134:9.5 Kutlama haftasının ortasında ve festivaller bitmeden, İsa Yahya’dan, Cennet Babası ile daha iyi bütüncül hale gelebileceği yer olan tepelere çekilme arzusunu duymakta olduğunu söyleyerek ayrıldı. Yahya ona eşlik edecekti, ancak İsa şunu söyleyerek, kendisinin festivaller boyunca kalmasında ısrarcı oldu: “İnsan Evladı’nın yükünü taşımak senin için gerekli olan bir şey değildir; şehir huzur içinde uyurken yalnızca bekçi gece nöbetinde beklemelidir.” İsa, Kudüs’e geri dönmedi. Bethani yakınındaki tepelerde neredeyse bir hafta yalnız başına kaldıktan sonra, Kapernaum için ayrıldı. Eve olan yolda o, Kral Şaul’un canına kıydığı yer olan Gilboa’nın eteklerinde bir gün ve bir gece geçirdi; ve, Kapernaum’a ulaştığında, Kudüs’de Yahya’dan ayrıldığı zamana kıyasla çok daha neşeli göründü[14].
134:9.6 Bir sonraki sabah, İsa; Zübeyde’nin atölyesinde bulunmaya devam etmiş olan, içinde kişisel eşyalarının olduğu sandığa gitti, iş elbisesini giydi ve şunu söyleyerek, çalışmaya hazır halde kendisini sundu: “Vaktimin gelmesini beklerken, meşgul olmam herkesin yararınadır.” Ve, o, ertesi yılın Ocak ayına kadar olmak üzere, birkaç ay boyunca, tekne atölyesinde kardeşi Yakub’un yanı başında çalıştı. İsa ile birlikte çalışmanın bu sürecinden sonra, Yakub’un, İnsan Evladı’nın yaşam görevine dair anlayışını gölgeleyecek hangi şüphe gelmiş olursa olsun, o bir daha gerçek anlamıyla ve bütüncül bir biçimde, İsa’nın görevine beslediği inançtan vazgeçmemişti.
134:9.7 Tekne atölyesinde çalışmasının bu son dönemi boyunca, İsa vaktinin çoğunu, daha büyük bir deniz aracının iş dekorasyonu ile geçirmişti.
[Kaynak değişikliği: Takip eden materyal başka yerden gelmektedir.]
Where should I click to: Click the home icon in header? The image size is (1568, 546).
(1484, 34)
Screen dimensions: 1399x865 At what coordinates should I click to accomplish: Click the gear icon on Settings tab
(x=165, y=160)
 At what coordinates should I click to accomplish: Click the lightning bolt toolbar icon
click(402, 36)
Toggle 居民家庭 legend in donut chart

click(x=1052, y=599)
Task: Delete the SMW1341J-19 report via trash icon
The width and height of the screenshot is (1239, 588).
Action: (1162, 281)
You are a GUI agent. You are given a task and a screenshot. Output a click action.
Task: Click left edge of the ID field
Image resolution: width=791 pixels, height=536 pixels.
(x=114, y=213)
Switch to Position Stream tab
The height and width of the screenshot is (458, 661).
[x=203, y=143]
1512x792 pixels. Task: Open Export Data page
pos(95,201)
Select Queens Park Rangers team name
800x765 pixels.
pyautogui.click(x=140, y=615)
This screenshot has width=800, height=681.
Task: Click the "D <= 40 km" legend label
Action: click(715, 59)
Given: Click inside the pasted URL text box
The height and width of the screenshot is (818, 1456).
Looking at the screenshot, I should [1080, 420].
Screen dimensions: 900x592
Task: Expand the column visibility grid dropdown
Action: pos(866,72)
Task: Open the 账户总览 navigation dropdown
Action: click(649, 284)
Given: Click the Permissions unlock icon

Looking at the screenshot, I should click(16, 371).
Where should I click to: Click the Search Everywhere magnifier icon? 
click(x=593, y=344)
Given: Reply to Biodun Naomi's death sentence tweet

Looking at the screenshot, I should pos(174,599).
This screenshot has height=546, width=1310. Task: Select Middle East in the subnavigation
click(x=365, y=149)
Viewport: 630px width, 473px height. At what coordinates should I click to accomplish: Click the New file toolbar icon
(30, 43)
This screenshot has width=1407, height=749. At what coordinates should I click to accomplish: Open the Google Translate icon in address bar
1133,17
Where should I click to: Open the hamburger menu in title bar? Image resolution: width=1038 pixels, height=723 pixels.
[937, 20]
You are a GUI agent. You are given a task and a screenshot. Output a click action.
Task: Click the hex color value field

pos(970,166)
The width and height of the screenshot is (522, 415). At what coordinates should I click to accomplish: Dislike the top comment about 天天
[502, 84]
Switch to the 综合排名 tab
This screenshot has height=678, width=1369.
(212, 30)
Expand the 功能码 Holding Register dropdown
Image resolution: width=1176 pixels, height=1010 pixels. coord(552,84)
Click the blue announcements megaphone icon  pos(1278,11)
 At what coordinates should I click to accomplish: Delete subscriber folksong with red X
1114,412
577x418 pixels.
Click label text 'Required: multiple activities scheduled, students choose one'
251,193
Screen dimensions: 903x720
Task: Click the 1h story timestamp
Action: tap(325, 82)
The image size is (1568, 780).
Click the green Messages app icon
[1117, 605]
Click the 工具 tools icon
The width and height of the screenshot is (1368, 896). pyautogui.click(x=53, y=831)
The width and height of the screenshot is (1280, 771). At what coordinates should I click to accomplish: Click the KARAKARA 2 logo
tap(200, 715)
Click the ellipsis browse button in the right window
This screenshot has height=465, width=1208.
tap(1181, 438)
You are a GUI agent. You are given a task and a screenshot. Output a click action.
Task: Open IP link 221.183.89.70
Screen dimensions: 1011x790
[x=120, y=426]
O, kendisine ait tüm zanaat işlerinde fazlasıyla titiz olup, alkışlanacak düzeyde bir el işini tamamladığında, insan başarısından duyulan tatmini deneyimler halde görünmüştü. Her ne kadar o küçük düzeydeki önemsiz şeylere az zaman ayırırken, mesele herhangi bir girişimin temel niteliklerine geldiğinde titiz bir ustaydı.
134:9.8 Zaman ilerledikçe, Kapernaum’a, Ürdün vadisinde tövbekârları vaftiz ederken duyuruda bulunan Yahya isminde birinin olduğu haberi gelmişti; ve, Yahya şunu duyurmuştu: “Cennetin krallığı yakında; tövbe et ve vaftiz ol[15].” İsa; Yahya yavaşça, Kudüs’e olan en yakın ırmağın sığ geçidinden Ürdün vadisine olan yolunu açıp gelirken, bu söylenenlere kulak kabartmaktaydı[16]. Ancak, İsa; aletlerini elinden bırakıp, “Vaktim geldi” diyerek bekleyişinin tamamlandığını duyurduğu ve yakın bir zaman içerisinde kendisini vaftiz edilmek için Yahya’ya sunduğu an olan, Yahya, M.S. 26.yıl olarak, ertesi yılın Ocak ayında, nehir boyunca yukarı doğru seyahat ederek Pella yakınındaki bir noktaya gelinceye kadar, tekne inşa eden bir biçimde işine devam etmişti.
134:9.9 Ancak, İsa’da büyük bir değişim yaşanmaktaydı. Yöre çevresinde gerçekleştirmiş olduğu ziyaretlerden ve hizmetlerden büyük keyif almış insanların az bir kısmı, daha sonrasında sürekli olarak; İsa’nın kamu öğretmeni bünyesinde, önceki yıllarda özel bir şahıs olarak tanımış ve sevmiş oldukları aynı insanı ayırt etmişti. Ve, kendisinin öncül olarak yardımının dokunduğu bireylerin, daha sonraki kamu ve yetki sahibi öğretmen konumunda İsa’yı tanımadaki başarısızlıklarının bir nedeni bulunmaktaydı. Uzun yıllar boyunca, aklın ve ruhaniyetin bu dönüşümü gelişim içerisindeydi; ve, bu gelişim, Hermon Dağı üzerindeki o büyük öneme sahip konuklukta tamamlanmıştı.